Sypialnia... od zawsze marzyłam o tym, by wyglądała jak na amerykańskich filmach. Pościel, narzuta, ozdobne poduszki i dodatkowe koce, a wszystko po to by pięknie się prezentowało, gdy wpadają goście i irytowało codziennym rozkładaniem rano i składaniem wieczorem. Haha, żartuję — nie jest wcale tak źle, nie popadłam w przesadne dekorowanie łóżka i dziś chciałabym zaprosić Was do obejrzenia zdjęć i zaprezentować Wam jakie kolory, wzory i materiały dominują w naszej sypialni. Wpis podzieliłam na dwie części — opowiem Wam niedługo, jak wygląda druga strona pokoju, w której znajduje się szafa i toaletka. Dziś skupimy się jednak na najważniejszym meblu, czyli łóżku — szafkach nocnych, zasłonach idealnych do sypialni i dodatkach, które sprawiają, że ten pokój nie jest już pokojem, w którym przesiadujemy non stop — jak miało to miejsce przed remontem, a stało się prawdziwą oazą spokoju i wyciszenia!
Łóżko to podstawa
W sypialni najważniejsze jest łóżko — my postawiliśmy tak naprawdę na jedną z tańszych ram, którą Bartek kiedyś pomalował na ciemny kolor. Obecnie została przebejcowana i choć może nie do końca pasuje do reszty mebli, to i tak nie jest widoczna pod kołdrą, narzutami i poduszkami. Być może kiedyś ją wymienimy — teraz postawiliśmy za to na wygodne i porządny wkład pod materac oraz sam materac. Wszystko pochodzi z IKEI. Materac mamy w pokrowcu, który nadaje się do prania w pralce — co też jest dla nas bardzo ważne, bo prócz małej suszarki nie mamy miejsca na suszenie np. ręczników czy pościeli. Ważne jest więc dla nas to, aby takie rzeczy dało się uprać z funkcją suszenia.
Kołdra i pościel
Również z IKEI pochodzi pościel i kołdra z poduszkami. Ponieważ wcześniej mieliśmy osobne kołdry i bardzo denerwowało mnie ich ułożenie na łóżku (nigdy nie wyglądało to dobrze) postanowiliśmy kupić jedną dużą o wymiarach 200 x 200, do tego dwie poduszki. Bartek ma wysoką, ja natomiast niską. To, jaką poduszkę wybierzecie, zależy od tego, jak śpicie — ja często śpię na plecach, Bartek zaś na boku — wysokość poduszki jest więc tutaj bardzo ważna, aby spało się wygodnie, a rano nikomu nie dokuczał ból szyi czy barków.
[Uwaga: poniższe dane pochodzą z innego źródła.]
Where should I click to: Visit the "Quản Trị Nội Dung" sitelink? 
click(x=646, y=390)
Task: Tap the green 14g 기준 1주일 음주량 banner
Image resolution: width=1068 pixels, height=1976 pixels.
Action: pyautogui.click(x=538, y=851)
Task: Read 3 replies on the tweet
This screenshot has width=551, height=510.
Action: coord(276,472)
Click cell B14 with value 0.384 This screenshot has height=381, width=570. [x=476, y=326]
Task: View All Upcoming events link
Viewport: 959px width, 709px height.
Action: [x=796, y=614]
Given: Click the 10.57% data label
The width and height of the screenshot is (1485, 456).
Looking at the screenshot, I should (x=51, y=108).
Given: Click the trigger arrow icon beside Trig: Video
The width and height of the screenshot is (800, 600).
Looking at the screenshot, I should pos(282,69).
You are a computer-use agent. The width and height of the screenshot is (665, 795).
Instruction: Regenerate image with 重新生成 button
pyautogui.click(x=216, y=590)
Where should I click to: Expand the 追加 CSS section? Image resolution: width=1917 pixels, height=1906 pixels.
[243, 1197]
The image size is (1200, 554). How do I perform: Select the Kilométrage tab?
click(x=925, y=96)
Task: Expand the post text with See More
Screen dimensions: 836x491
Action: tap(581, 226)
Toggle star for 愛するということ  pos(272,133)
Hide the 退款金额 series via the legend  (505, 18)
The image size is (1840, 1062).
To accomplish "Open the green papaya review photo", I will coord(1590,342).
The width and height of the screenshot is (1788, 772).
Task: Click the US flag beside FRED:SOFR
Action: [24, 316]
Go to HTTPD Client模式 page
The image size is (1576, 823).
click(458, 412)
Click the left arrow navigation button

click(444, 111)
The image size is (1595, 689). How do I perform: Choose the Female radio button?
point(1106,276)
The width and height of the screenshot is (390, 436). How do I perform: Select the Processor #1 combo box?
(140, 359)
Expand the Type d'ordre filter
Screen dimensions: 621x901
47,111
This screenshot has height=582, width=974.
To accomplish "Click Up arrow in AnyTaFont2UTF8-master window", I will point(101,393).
Szukając pościeli, zachwyciłam się kwiatowymi wzorami dostępnymi w szwedzkiej marce — ponieważ jednak w naszej sypialni królują szarości i żółcie, zdecydowaliśmy się kupić pościel ÄNGSLILJA . Jej plusem jest fakt, że można ją prać i suszyć — minusem, to, że po wysuszeniu jest dość mocno pomięta. Poza tym nie jest śliska, nie zsuwa się, jest porządnie wykończona, poduszki są na zakładki, a poszewka na pościel na guziki. Po pierwszych testach kupiliśmy jeszcze identyczną w żółtym kolorze — jest to jednak bardziej kanarkowy niż musztardowy odcień.
Kolory w naszej sypialni
Tutaj zatrzymam się nad wyposażeniem i opowiem o kolorach, które królują w naszej sypialni. Szarość na ścianach, drewniana podłoga, parapety i meble w kolorze dąb sonoma. Fun fact: Kiedy zamawialiśmy szafę i powiedziałam stolarzowi, że chcę ją właśnie w tym kolorze, odpowiedział ze zdziwieniem "TAKA BABKOWA?". Tak, w końcu chłopkiem nie jestem — wybór koloru wiązał się natomiast z upatrzoną wcześniej toaletką, której temat rozwinę w kolejnym wpisie. Bardzo chciałam, aby cała sypialnia nie utonęła w jednym odcieniu, co mogłoby przytłoczyć — postawiłam więc na kontrast i dodatki oraz zasłony kupiłam w kolorze... MUSZTARDOWYM. Nie muszę chyba tłumaczyć Wam skąd pomysł na kolor żółty — ja się w nim kocham niezmiennie od dwóch lat — musiałam go więc gdzieś wcisnąć w mieszkaniu i padło na sypialnię. Efekt przerósł moje oczekiwania. Wiem, że nie powinnam chwalić sama siebie, ale guys — to jeden z moich lepszych pomysłów, zaraz po kuchni w stylu angielskim!
Jak udekorować łóżko?
Co więc w sypialni jest szare, a co żółte? Tak jak wspominałam wcześniej mamy szarą pościel (naprzemiennie z żółtą) oraz szare klosze do oświetlenia — o którym więcej zaraz przeczytacie. Szara jest również narzuta Lilly i ozdobne poduszki. Zakupiłam ten zestaw w BONPRIX i szczerze polecam Wam ten zakup — kapa układa się pięknie, ma cudowny odcień szarości, a do tego modne pikowanie. W zestawie jest wielka narzuta na całe łóżko, poszewki na dwie duże poduszki, z których zrezygnowałam i dwie poszewki na małe ozdobne jaśki. Na szarej narzucie rzucam w nieładzie jeszcze jedną rzecz — żółty futrzasty koc / plec, który z jednej strony ma frędzle, a z drugiej jest welurowy. Upolowałam go za mniej niż 100 zł w TK-MAXX. To on razem z dwoma żółtymi jaśkami i zasłonami tworzy żółtą bazę dodatków w pomieszczeniu. Dla równowagi, na zdjęciach umieściłam jeszcze puf od toaletki — on także jest żółty i dorwałam go w Agata Meble. Wracając jednak do poduszek — wykonane są z materiału pozostałego po obcięciu zasłon. Komplet zasłon kupiłam w IKEI, są to zasłony MAJGULL i jestem z nich totalnie zadowolona!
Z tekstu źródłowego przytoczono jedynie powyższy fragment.